Un directeur peut citer les résultats obtenus par son étudiant si ce dernier les a déjà publiés dans son mémoire, sa thèse ou un article soumis pour publication. Toutefois, le directeur doit mentionner la source des résultats qu'il utilise, et ce même s'ils résultent de la participation de ses étudiants aux recherches effectuées en laboratoire. Il en est de même lorsque l'étudiant cite dans son mémoire ou sa thèse les résultats de son directeur. Comme dans toute utilisation de données provenant d'une autre source, cette dernière doit être mentionnée.
De plus, sauf dans des situations d'exceptions, un directeur ne peut pas publier les résultats obtenus par un étudiant avant que ce dernier ne termine la rédaction de son mémoire ou de sa thèse - à moins que l'étudiant ne soit désigné comme coauteur de l'article.
Bref, personne ne peut s'approprier les résultats obtenus par un tiers puisque les résultats de recherche relèvent du droit d'auteur et que tous doivent respecter les normes de probité intellectuelle.
L'équipe de recherche dont je fais partie est à l'origine d'une invention, Qui en est le titulaire?

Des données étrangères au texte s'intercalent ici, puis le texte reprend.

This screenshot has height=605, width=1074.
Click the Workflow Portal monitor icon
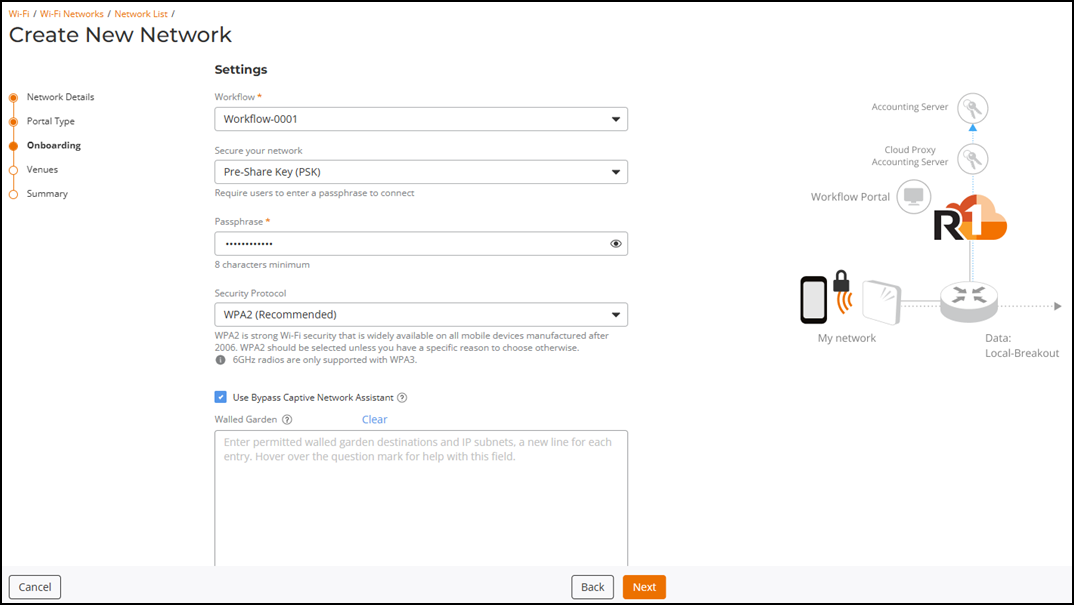pyautogui.click(x=913, y=197)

À l'Université de Montréal, si un membre de la communauté universitaire crée une Suvre dans l'exercice de ses fonctions ou en utilisant les ressources de l'Université, la propriété intellectuelle de cette Suvre est partagée entre l'Université et le créateur. Il a droit à une part des revenus découlant de son exploitation.

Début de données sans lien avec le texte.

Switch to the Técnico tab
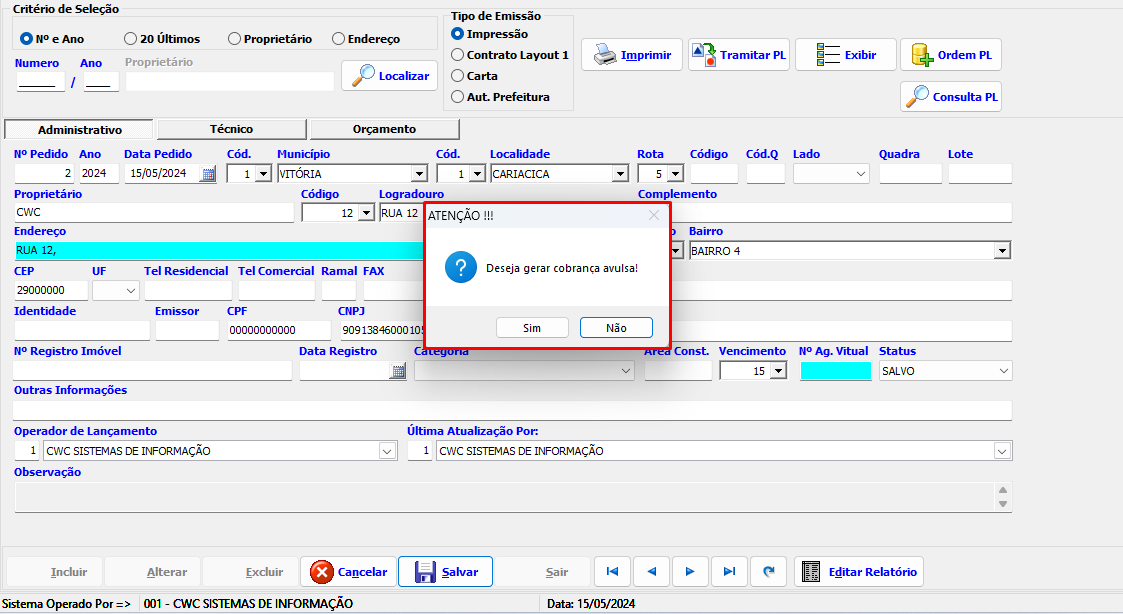The height and width of the screenshot is (614, 1123). [231, 129]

Je me pose des questions sur une situation précise. Que dois-je faire?
La FAÉCUM vous offre les services d'un Conseiller en règlements. La manière la plus simple d'obtenir réponses à vos questions est de venir le consulter!
Les règles sur la propriété intellectuelle comportent des nuances qui nécessitent l'étude approfondie de chacun des litiges en ce domaine. Il pourra vous éclairer sur ces nombreuses nuances. C'est pourquoi il est préférable, avant d'entreprendre toute action, de vous informer de vos droits et obligations auprès du Conseiller en règlements de la FAÉCUM. Dans le doute, mieux vaut demander conseil!
De nouvelles avancées dans le domaine de la propriété intellectuelle
En décembre 2006, le ministre du Développement économique, de l'Innovation et de l'Exportation du gouvernement Charest, M. Raymond Bachand, a présenté sa stratégie québécoise de la recherche et de l'innovation (SQRI) intitulée Un Québec innovant et prospère. Il y affirme que « pour se démarquer des autres économies et ainsi assurer sa prospérité, le Québec doit miser sur la recherche et l'innovation ».
Pour atteindre ses objectifs, le gouvernement libéral souhaite accroître la valorisation de la recherche universitaire. À la FAÉCUM, nous partageons cette volonté de mettre en valeur les travaux des chercheurs - parmi lesquels se trouvent plusieurs étudiants. Cependant, ce gouvernement donne une connotation très commerciale à cette démarche de mise en valeur : par « valorisation », le gouvernement entend « mieux commercialiser la recherche pour maximiser les retombées des investissements consentis ». Il affirme même que « sans commercialisation, les efforts associés à la recherche restent lettre morte et les dépenses en recherche deviennent des investissements improductifs pour la société » !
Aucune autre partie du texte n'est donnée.